Joisneau restait bouche bée.

— Pour un homme de terrain, je vous trouve plutôt cérébral...

Le commissaire lui tapota le torse du revers de la main.

— Ce n’est pas de la philo, Joisneau. C’est de la pratique.

— Et vous ? Qui... qui allez-vous interroger ?
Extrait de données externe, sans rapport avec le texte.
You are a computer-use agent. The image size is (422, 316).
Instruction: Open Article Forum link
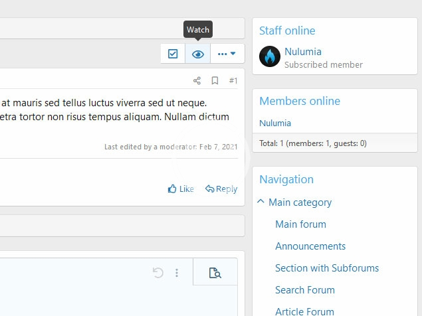[x=304, y=311]
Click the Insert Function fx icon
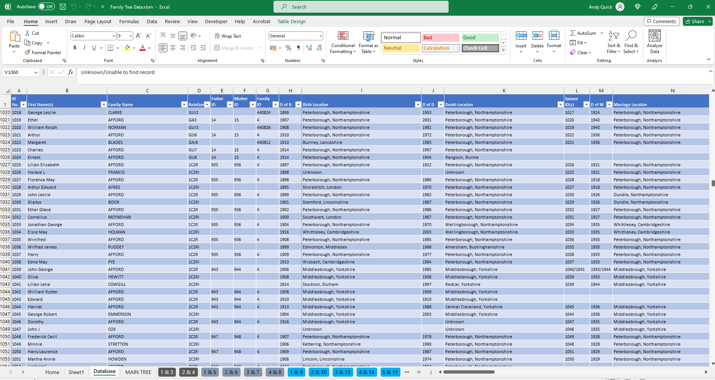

— Moi ? Je vais interroger notre témoin, Fanny Ferreira. Et aussi Sophie Caillois, la femme de la victime.

Niémans cligna de l’œil.

— Rien que des gonzesses, Joisneau. C’est ça, la pratique.

Sous le ciel morne, la route d’asphalte serpentait à travers le campus et desservait chacun des bâtiments grisâtres, aux fenêtres bleues et rouillées. Niémans roulait au pas – il s’était procuré un plan de l’université – et suivait la voie d’un gymnase isolé. Il atteignit un nouvel édifice de béton strié qui tenait plutôt du bunker que du bâtiment sportif. Il sortit de sa voiture et respira à fond. Il tombait une pluie fine et gracile.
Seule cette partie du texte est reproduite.